Other digital storytelling teachers say they teach students the basics of technology, but for the most part — like Duncan in California — they let students teach each other.

Lynn Alger, a technology teacher at Warren Middle School in Warren, N.J., teaches broadcast journalism to eighth-graders. She instructs them on journalism skills, such as public speaking and interviewing techniques, and demonstrates how to use technology. Her classroom includes Canon EOS digital cameras, 21 Dell desktop PCs and Adobe Premiere Elements video editing software, which is a scaled-down, easier-to-use version of Adobe Premiere Pro.

“It’s intuitive,” she says. “As long as you have a general understanding of technology, you can easily figure it out.”

Her students produce weekly 6- to 15-minute newscasts that are broadcast every Friday during lunch or study hall. For instance, in December, they covered a recent poster contest and produced features on an upcoming school play and holiday boutique.

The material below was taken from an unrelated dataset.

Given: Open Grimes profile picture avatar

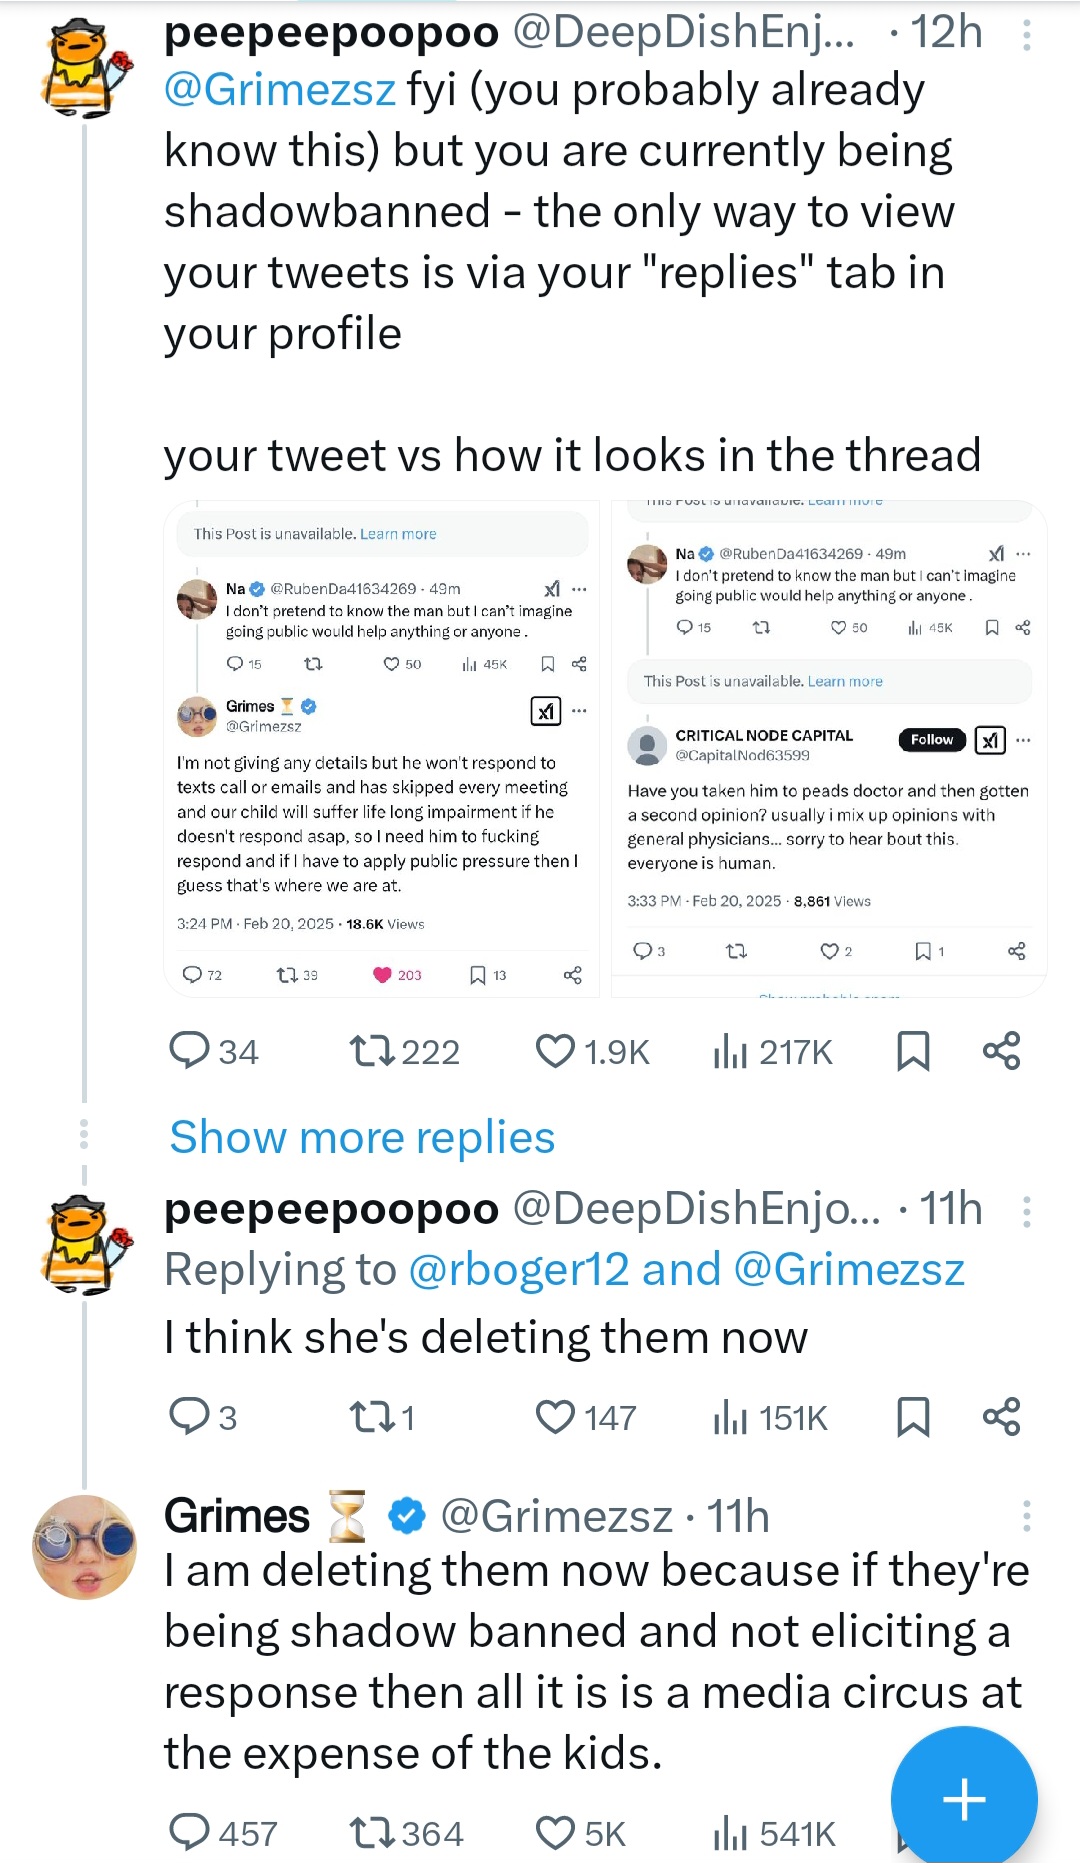Looking at the screenshot, I should (x=85, y=1546).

“I let them take the lead and give them ownership of the process, but if they are struggling for story ideas, I give them hints,” Alger says.

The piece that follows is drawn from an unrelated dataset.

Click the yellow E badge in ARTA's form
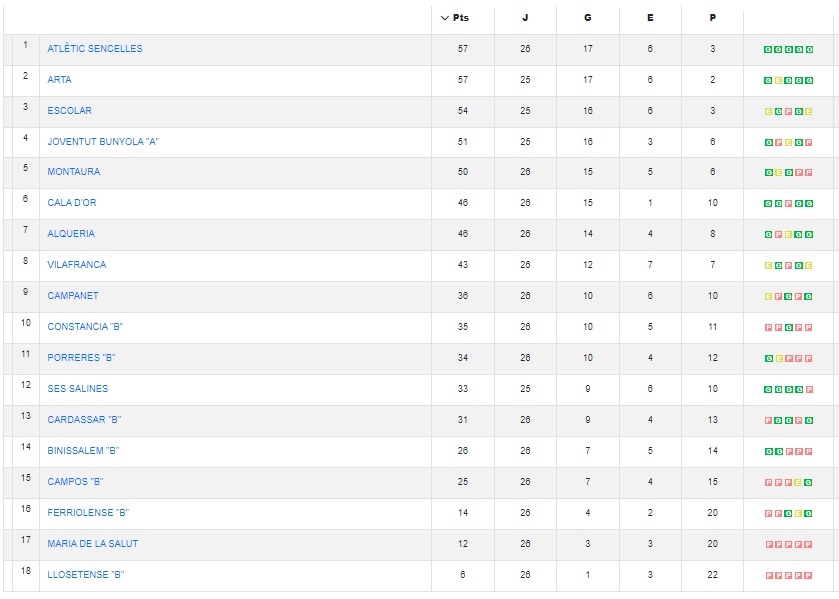The image size is (839, 599). pyautogui.click(x=778, y=80)
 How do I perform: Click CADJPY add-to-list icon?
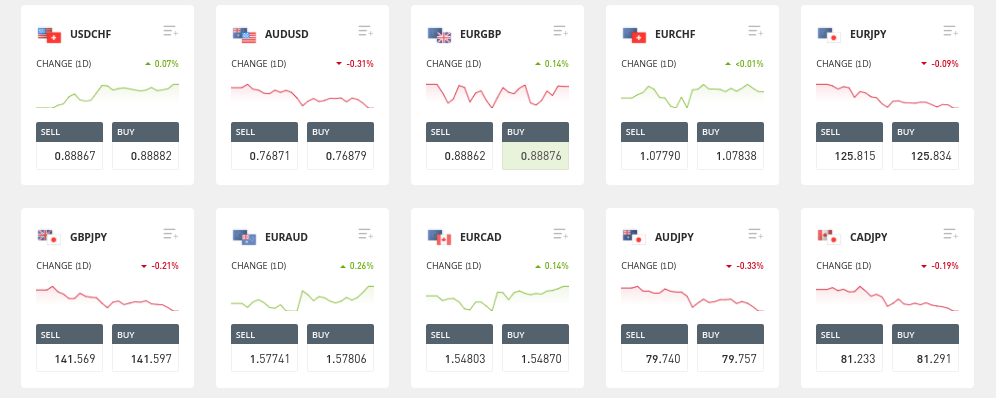(951, 234)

Pittsford Central School District ­provides multiple video editing applications, from simple to advanced. Students at all grade levels are asked to produce video storytelling projects that align with the district’s curriculum and New York State Common Core Standards, says Tina Jarvis, an instructional technology specialist.

Elementary and middle school students use simpler video editing software such as Windows Movie Maker. But high school students prefer the more advanced Adobe Premiere Pro, says Kristin O’Dell, an English teacher at Mendon High School.

In her Film as Literature course, O’Dell’s students currently create public service announcements using Lenovo ThinkPad notebooks.

In high school, when teachers start a storytelling project, they provide students with instructions on using Adobe Premiere Pro. Jarvis is available to provide guidance. But if students need extra help, they turn to other students or watch training videos on YouTube.

“Many students seem to rise to the challenge of using this software and are not daunted by the ­sometimes-steep learning curve,” O’Dell says.

Student Video Production Can Make a Difference

Back in California, Duncan’s students have gained recognition in the school district and nationally for their work. Students won a national award from Panasonic for a short documentary they produced of a 92-year-old World War II veteran and a 14-year-old Rancho Minerva student, who discussed patriotism and the importance of family.

The district superintendent has even hired Duncan’s students for video production work.

“Our students are so talented and creative,” Duncan says. “When they come into my classroom, they become filmmakers and producers, and they have everything they need.

Digital Storytelling Beyond the Classroom

Digital storytelling is a powerful educational tool, not only inside the classroom, but also outside. For instance, Waukesha South High School in Wisconsin provides extracurricular activities to help students learn and practice video production.

The school often holds a film festival in the spring, allowing students to showcase their films. Art teacher Tom Mancuso opens up his computer lab, so students who need computer access can use Adobe Creative Cloud’s Premiere Pro and After Effects software to edit and produce their films.

About 15 to 20 students produce short films for the film festival. They range from music videos for their bands to films on social issues.

“Video is a major component of artistic expression,” says Mancuso, who adds that he hopes to offer a creative class on video production as part of the school’s art curriculum in the future.